Echo the listing verbatim, starting at the line that contains "This screenshot has width=1313, height=924." and ending at the line that contains "X link under". Omit the pictures from your reply.

*** Provided entries ***

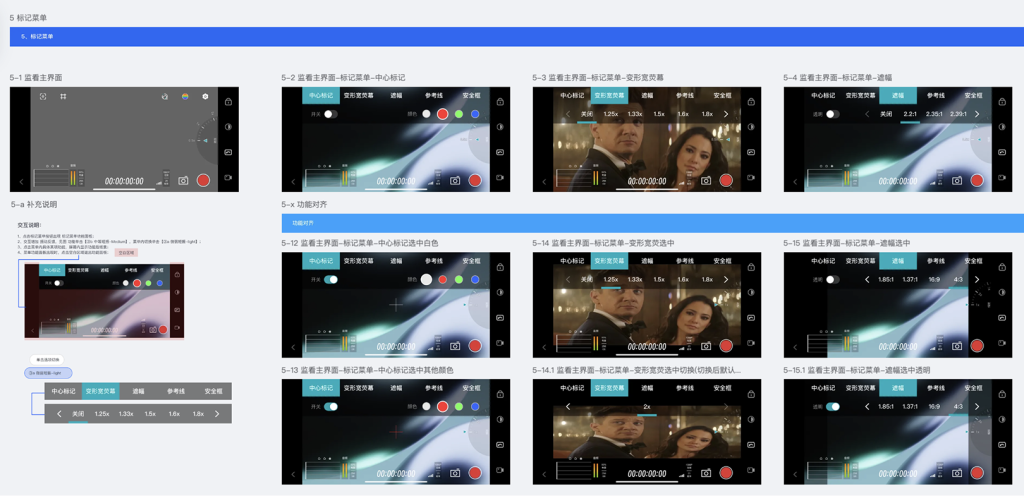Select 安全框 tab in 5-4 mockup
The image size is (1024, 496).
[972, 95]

***
*** Provided entries ***

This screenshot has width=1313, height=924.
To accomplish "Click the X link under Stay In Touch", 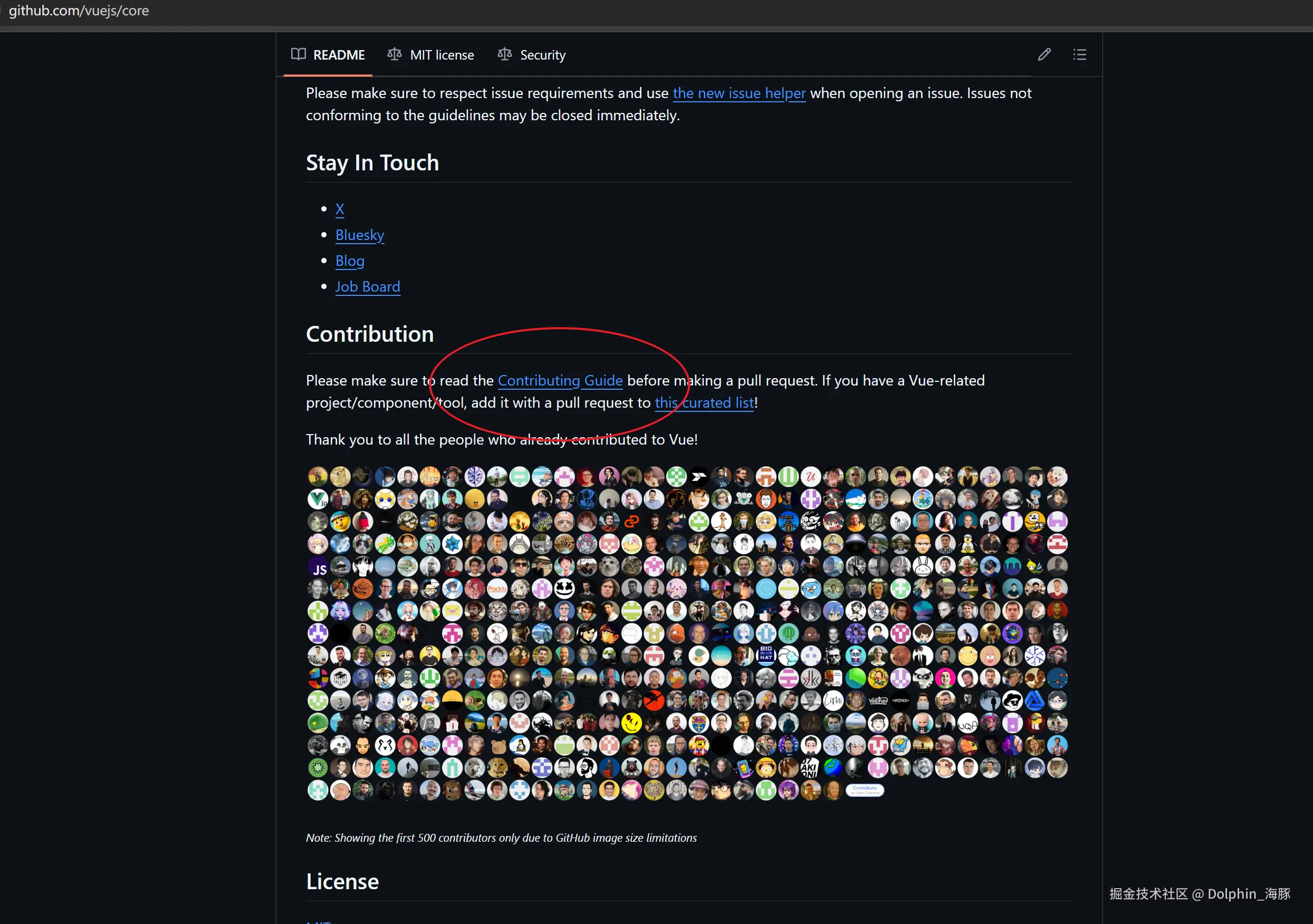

***

» Response:
This screenshot has width=1313, height=924.
To accomplish "Click the X link under Stay In Touch", 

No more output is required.